> **Task objective**: Go over the material below and report every line that contains the word "Coevolution".

> **Exercise materials**:
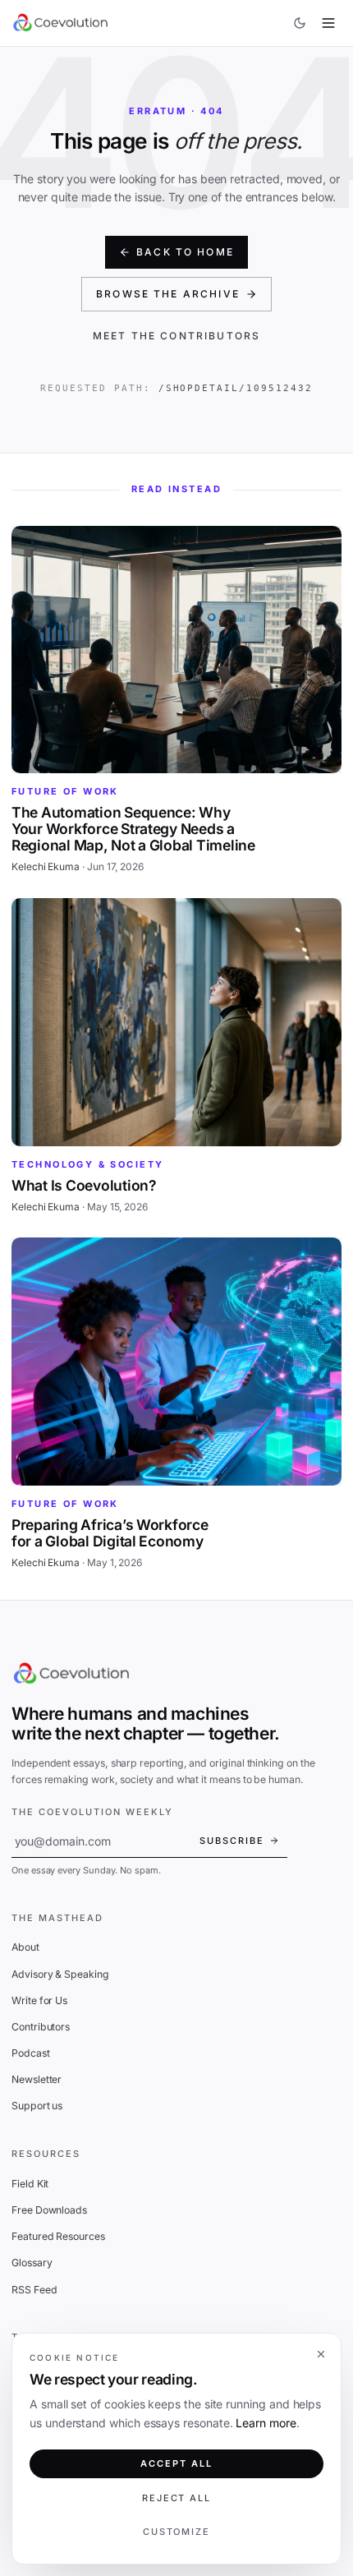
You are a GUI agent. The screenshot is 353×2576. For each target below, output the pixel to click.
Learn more (266, 2423)
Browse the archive (168, 294)
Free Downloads (49, 2210)
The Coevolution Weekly (92, 1812)
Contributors (40, 2027)
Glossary (31, 2262)
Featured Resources (58, 2236)
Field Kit (29, 2183)
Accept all (176, 2463)
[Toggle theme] (300, 23)
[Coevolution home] (61, 23)
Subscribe (231, 1840)
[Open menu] (329, 23)
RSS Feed (34, 2289)
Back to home (185, 252)
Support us (36, 2105)
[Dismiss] (320, 2354)
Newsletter (36, 2079)
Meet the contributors (176, 335)
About (25, 1947)
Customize (177, 2531)
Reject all (177, 2498)
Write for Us (39, 2000)
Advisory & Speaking (60, 1974)
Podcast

> **Response for this exercise**:
The Coevolution Weekly (92, 1812)
[Coevolution home] (61, 23)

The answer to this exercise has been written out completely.